-------- INPUT DATA

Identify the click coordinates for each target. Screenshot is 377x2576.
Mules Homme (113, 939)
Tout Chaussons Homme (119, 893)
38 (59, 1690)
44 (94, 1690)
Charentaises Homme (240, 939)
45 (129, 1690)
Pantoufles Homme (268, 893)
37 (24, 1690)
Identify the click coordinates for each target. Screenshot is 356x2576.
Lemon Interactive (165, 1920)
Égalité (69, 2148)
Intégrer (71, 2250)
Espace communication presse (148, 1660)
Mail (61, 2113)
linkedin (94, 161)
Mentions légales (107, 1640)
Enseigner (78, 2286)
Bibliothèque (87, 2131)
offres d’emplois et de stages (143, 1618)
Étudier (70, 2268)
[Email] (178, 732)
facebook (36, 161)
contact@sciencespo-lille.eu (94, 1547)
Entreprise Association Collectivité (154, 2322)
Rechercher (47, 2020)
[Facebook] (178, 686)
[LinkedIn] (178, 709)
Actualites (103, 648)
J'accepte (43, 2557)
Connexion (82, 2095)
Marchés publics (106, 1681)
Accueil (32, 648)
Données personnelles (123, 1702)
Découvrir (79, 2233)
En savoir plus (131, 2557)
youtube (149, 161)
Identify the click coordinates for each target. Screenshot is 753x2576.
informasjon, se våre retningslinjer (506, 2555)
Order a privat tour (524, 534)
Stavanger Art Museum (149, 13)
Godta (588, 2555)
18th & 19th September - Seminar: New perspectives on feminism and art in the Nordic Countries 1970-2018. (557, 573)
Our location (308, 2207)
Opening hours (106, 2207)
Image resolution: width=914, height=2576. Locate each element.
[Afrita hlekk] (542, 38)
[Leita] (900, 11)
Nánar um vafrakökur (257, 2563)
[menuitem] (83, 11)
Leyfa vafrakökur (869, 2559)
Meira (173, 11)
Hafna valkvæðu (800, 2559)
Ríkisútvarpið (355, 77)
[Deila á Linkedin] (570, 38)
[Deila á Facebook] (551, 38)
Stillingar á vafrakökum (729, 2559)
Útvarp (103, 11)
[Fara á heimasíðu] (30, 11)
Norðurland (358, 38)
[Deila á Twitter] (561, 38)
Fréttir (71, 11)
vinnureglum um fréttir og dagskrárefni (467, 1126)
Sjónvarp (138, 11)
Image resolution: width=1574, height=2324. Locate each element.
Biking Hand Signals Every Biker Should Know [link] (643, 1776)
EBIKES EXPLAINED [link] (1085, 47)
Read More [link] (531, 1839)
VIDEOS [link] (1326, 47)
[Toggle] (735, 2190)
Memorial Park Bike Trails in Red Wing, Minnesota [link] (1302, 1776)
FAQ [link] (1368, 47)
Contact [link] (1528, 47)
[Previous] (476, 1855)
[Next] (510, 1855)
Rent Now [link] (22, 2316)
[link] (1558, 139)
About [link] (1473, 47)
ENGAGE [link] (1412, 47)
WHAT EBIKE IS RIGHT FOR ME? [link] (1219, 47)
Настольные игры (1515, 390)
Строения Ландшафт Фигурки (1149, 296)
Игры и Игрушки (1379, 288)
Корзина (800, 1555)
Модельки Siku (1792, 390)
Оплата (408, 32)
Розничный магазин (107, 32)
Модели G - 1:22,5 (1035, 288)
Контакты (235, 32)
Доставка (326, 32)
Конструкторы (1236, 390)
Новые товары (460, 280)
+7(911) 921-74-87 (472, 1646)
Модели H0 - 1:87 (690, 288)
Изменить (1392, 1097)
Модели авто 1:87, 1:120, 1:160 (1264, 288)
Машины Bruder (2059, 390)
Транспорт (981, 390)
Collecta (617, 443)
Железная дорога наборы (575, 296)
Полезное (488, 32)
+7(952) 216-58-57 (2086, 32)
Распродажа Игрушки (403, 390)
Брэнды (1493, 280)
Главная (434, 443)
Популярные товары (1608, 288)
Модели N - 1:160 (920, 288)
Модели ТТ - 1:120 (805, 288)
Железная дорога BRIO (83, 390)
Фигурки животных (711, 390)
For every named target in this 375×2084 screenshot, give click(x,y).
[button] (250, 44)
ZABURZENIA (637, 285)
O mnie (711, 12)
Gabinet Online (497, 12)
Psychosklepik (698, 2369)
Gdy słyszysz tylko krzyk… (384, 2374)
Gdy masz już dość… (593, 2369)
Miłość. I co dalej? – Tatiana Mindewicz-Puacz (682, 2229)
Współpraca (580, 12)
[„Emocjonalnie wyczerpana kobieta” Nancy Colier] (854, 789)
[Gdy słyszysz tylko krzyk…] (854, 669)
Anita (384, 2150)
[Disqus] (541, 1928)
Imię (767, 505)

----------------

=== WORK TASK ===
Only lines with the word "Железная" go in the answer. Take them all from the entries above.

=== TASK ANSWER ===
Железная дорога наборы (575, 296)
Железная дорога BRIO (83, 390)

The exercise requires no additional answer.